START The data
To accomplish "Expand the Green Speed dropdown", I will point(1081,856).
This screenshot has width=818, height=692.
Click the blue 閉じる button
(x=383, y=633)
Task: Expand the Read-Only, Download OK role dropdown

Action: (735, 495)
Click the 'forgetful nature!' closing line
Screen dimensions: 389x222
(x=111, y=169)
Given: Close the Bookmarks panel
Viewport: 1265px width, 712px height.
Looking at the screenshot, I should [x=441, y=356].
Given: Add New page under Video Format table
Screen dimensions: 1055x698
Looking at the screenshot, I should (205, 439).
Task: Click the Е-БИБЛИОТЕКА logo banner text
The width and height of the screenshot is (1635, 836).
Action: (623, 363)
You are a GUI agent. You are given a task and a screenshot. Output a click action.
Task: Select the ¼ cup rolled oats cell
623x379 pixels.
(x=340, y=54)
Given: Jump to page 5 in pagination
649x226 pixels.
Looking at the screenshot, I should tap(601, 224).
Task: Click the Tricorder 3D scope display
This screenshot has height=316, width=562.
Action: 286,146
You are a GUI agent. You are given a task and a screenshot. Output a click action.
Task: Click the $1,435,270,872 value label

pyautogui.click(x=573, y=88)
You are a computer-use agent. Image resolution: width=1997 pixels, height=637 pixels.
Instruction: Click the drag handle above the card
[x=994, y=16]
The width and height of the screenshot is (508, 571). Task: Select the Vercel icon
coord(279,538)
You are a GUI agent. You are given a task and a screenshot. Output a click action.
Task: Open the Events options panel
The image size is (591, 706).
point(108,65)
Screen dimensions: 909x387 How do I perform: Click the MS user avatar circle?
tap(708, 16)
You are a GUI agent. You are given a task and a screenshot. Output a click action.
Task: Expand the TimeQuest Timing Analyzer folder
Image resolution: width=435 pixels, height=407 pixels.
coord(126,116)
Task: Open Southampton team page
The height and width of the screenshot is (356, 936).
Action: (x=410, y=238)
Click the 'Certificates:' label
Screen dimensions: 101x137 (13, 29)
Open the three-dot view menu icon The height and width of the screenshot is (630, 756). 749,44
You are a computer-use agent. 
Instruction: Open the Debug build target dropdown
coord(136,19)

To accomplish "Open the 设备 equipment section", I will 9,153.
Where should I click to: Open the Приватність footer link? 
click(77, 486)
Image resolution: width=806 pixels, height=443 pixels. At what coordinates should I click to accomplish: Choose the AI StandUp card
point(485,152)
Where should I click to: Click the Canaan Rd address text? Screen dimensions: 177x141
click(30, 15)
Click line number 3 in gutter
END The data
▸ **Exercise instructions**: Copy down every line of the material above that includes the string "will".

▸ **Your response**:
To accomplish "Expand the Green Speed dropdown", I will point(1081,856).
To accomplish "Open the 设备 equipment section", I will 9,153.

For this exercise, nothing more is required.